DATE OF OPERATION: MM/DD/YYYY
PREOPERATIVE DIAGNOSIS: Acquired defect of nose, status post Mohs excision of basal cell cancer.
POSTOPERATIVE DIAGNOSIS: Acquired defect of nose, status post Mohs excision of basal cell cancer.
OPERATION PERFORMED: Bilobed myocutaneous local flap reconstruction.
ANESTHESIA: MAC with local 1% lidocaine with epinephrine and 0.5% Marcaine 1:1, 10 mL total.
SURGEON: John Doe, MD
SPECIMENS: Skin from nose around Mohs defect.
ESTIMATED BLOOD LOSS: Minimal.
DISPOSITION: Stable to same day surgery.
INDICATIONS FOR OPERATION: The patient is a (XX)-year-old Hispanic male who presents with a defect approximately 1.4 cm in greatest diameter on the dorsolateral tip of his nose.
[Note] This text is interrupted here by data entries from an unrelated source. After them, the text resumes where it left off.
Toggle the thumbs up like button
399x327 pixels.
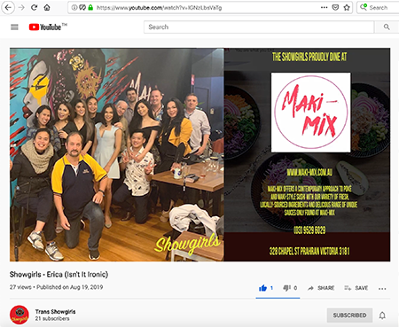266,288
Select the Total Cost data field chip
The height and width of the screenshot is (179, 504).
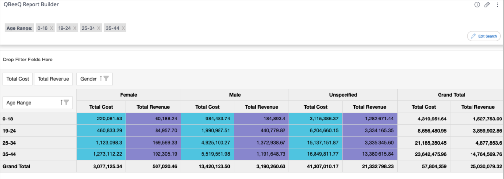18,79
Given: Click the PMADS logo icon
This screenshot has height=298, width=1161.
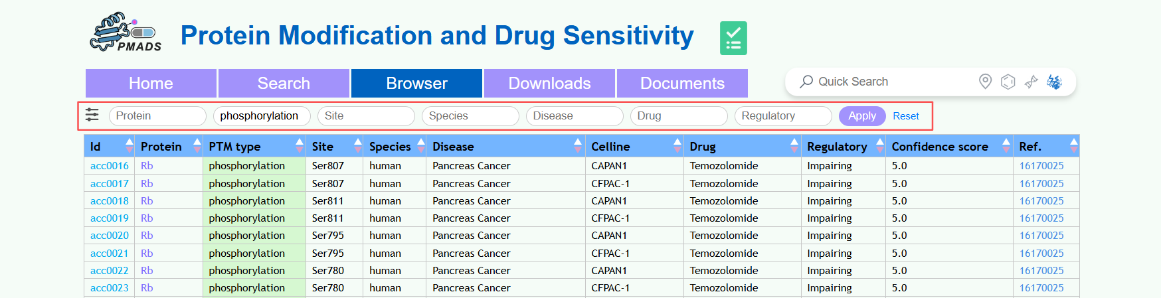Looking at the screenshot, I should pyautogui.click(x=126, y=33).
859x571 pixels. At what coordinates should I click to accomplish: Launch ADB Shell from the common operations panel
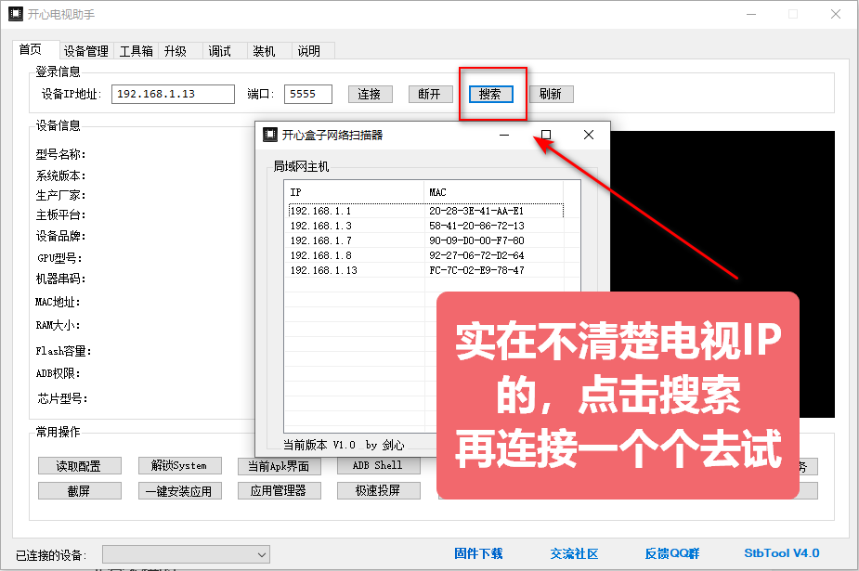(378, 465)
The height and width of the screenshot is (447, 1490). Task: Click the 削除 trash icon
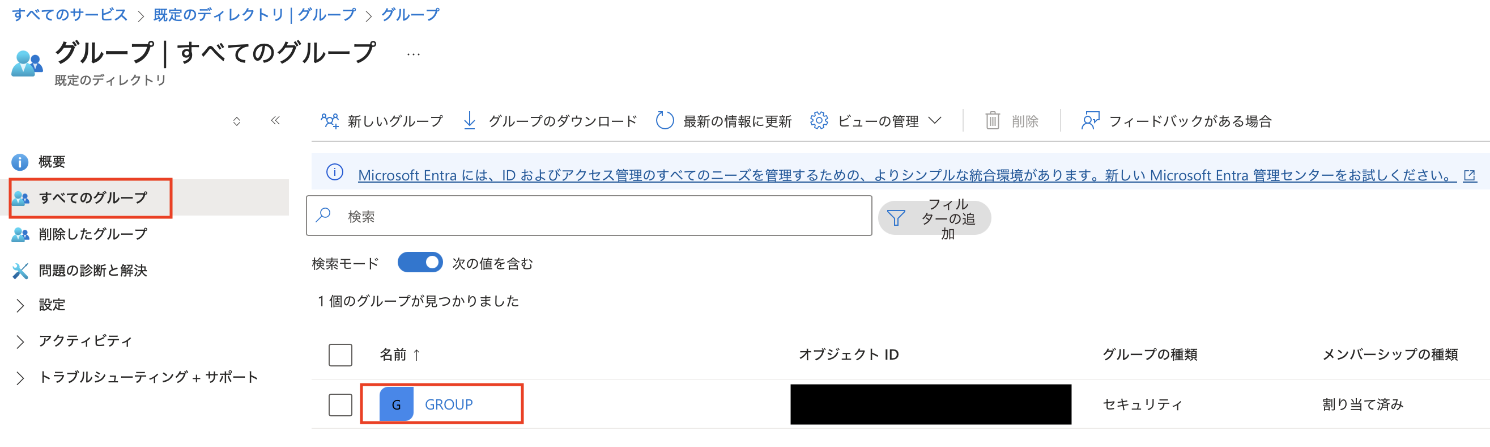[993, 120]
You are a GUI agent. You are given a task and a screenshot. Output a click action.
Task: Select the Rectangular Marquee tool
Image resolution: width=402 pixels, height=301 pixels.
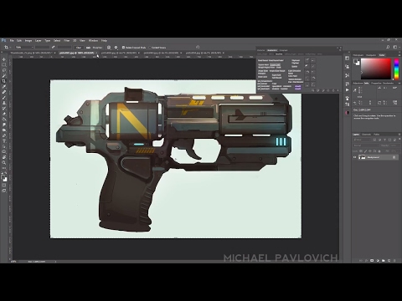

The defect is not full thickness. There is intact cartilage underneath of the wound. Assessment was done preoperatively, and the determination of a local bilobed flap would be appropriate. The patient was consented for the procedure and understands the risks and benefits of the procedure, which includes scarring, bleeding, and infection.
DESCRIPTION OF OPERATION: After explaining potential risks and benefits of the procedure to the patient, written consent was obtained. The patient was taken to the operating room by gurney and transferred to the operating room table in a supine position. Monitored anesthesia care was initiated and 1 g of Ancef was given preoperatively. Once the patient was under MAC, 10 mL of the above listed local anesthetic were infused over the dorsum and the lateral aspects of the nose to hydrodissect a plane off the perichondrium and bony vault. The face was then prepped with Betadine paint and draped in a standard sterile fashion. A time-out was performed to indicate the patient, procedure, and site to be operated on.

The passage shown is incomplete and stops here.